──────── Source information

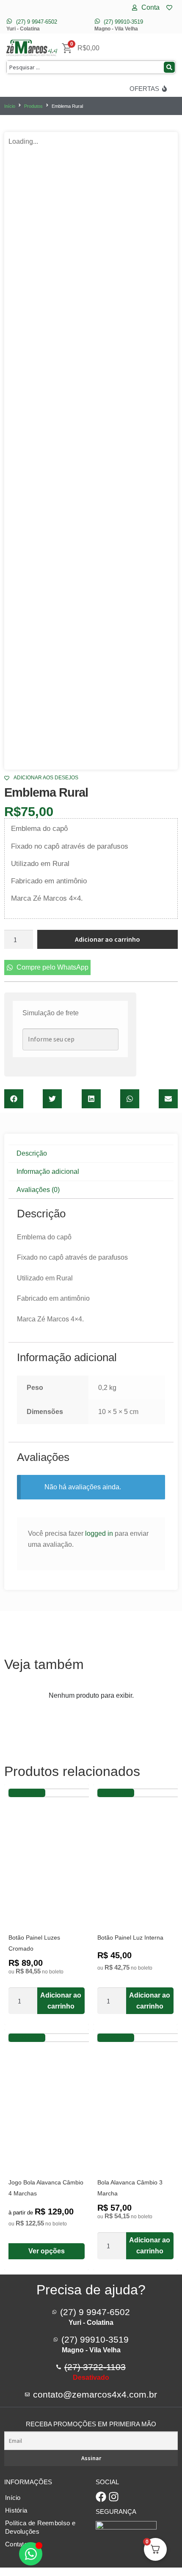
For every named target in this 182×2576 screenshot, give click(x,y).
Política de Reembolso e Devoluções (40, 2527)
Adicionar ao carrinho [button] (60, 2001)
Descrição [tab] (32, 1153)
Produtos (33, 106)
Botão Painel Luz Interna (130, 1937)
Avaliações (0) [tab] (38, 1189)
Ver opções (46, 2251)
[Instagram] (113, 2496)
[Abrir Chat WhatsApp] (30, 2553)
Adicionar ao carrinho (107, 939)
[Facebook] (101, 2496)
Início (9, 106)
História (16, 2510)
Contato (16, 2544)
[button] (13, 1098)
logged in (99, 1533)
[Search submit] (169, 67)
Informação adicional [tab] (48, 1171)
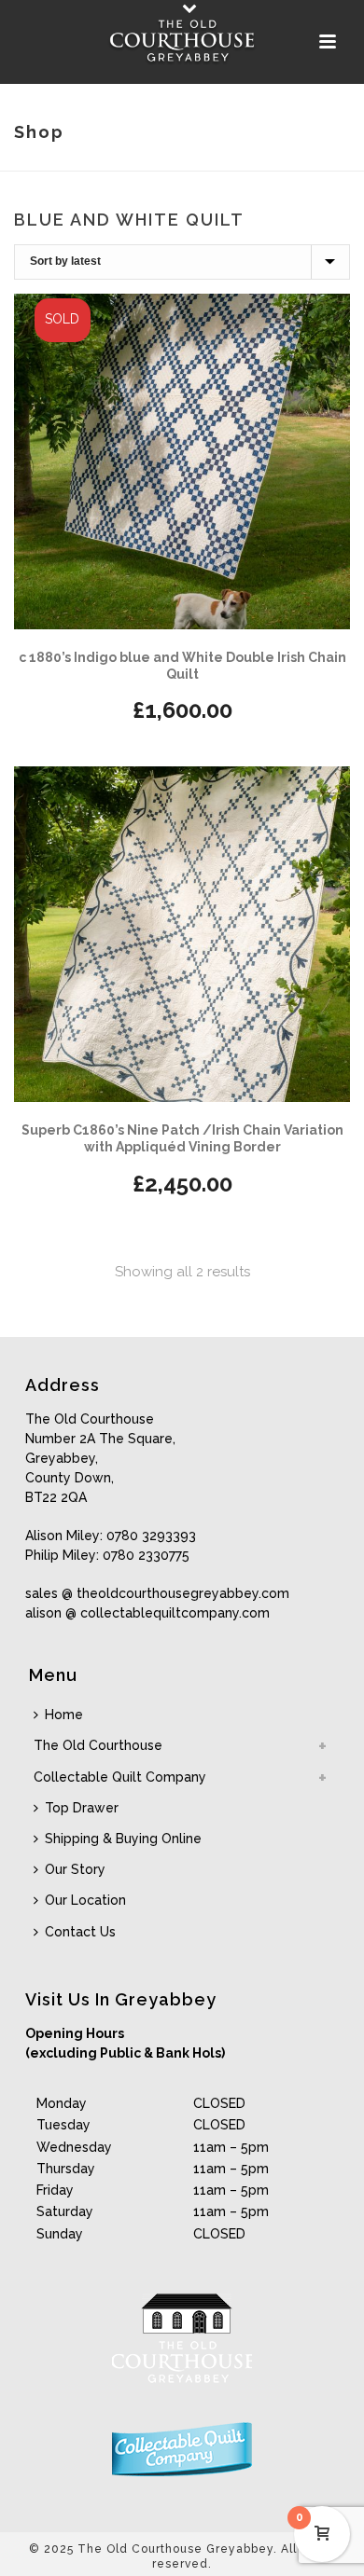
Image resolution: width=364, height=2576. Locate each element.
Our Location (85, 1900)
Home (64, 1714)
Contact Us (80, 1931)
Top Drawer (82, 1807)
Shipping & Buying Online (123, 1838)
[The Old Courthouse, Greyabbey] (182, 42)
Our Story (75, 1869)
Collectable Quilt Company (120, 1777)
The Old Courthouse (98, 1745)
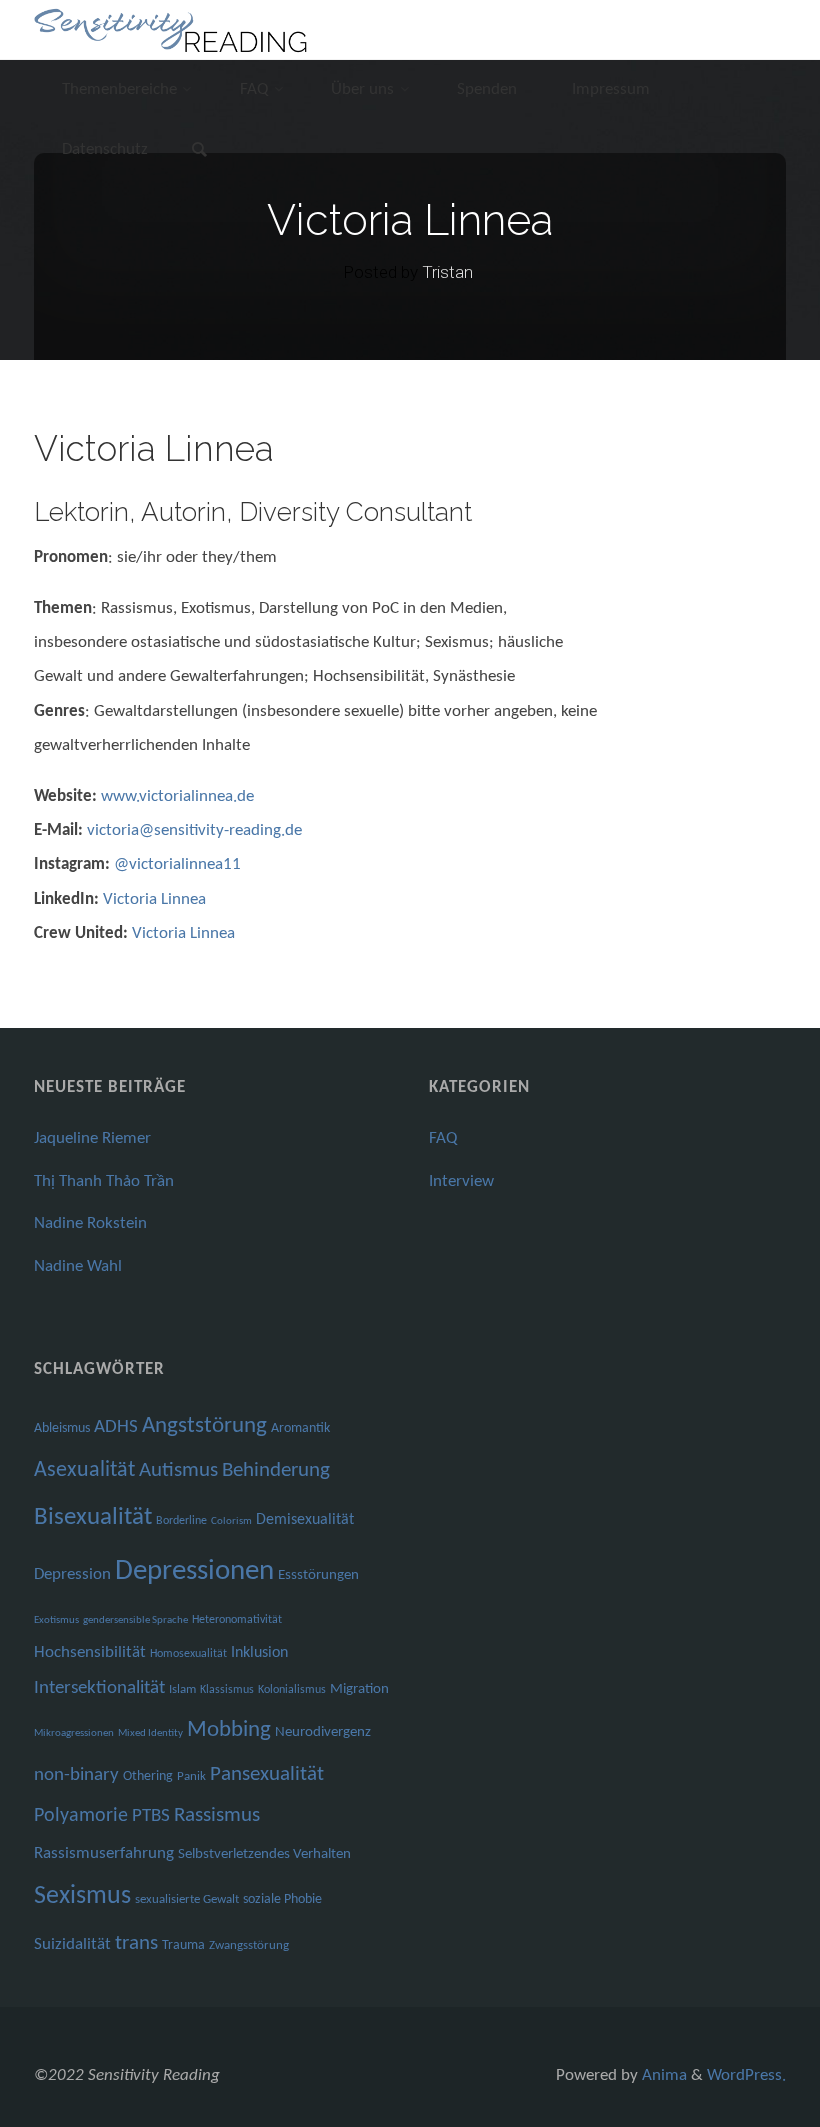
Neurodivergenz (323, 1732)
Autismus (178, 1470)
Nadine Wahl (78, 1266)
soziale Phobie (282, 1899)
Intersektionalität (99, 1688)
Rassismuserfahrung (104, 1853)
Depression (72, 1574)
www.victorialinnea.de (177, 796)
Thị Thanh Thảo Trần (104, 1181)
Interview (461, 1181)
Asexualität (84, 1470)
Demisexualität (305, 1520)
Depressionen (194, 1571)
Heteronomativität (237, 1620)
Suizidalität (72, 1944)
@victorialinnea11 (177, 864)
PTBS (151, 1816)
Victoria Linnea (154, 899)
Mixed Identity (150, 1733)
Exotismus (56, 1620)
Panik (191, 1776)
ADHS (116, 1427)
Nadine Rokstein (90, 1223)
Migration (359, 1689)
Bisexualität (93, 1517)
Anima (662, 2075)
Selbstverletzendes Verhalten (264, 1854)
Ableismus (62, 1428)
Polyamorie (81, 1816)
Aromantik (300, 1428)
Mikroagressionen (74, 1733)
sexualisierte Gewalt (187, 1899)
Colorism (231, 1521)
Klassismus (227, 1690)
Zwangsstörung (249, 1945)
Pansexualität (267, 1774)
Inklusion (259, 1653)
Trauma (183, 1945)
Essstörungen (318, 1575)
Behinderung (276, 1470)
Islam (182, 1689)
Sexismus (82, 1896)
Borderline (181, 1521)
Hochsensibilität (90, 1652)
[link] (200, 152)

────────────────

** Requirement **
Look over the material above and report each line holding "button".

** Exercise answer **
Adicionar ao carrinho [button] (60, 2001)
[button] (13, 1098)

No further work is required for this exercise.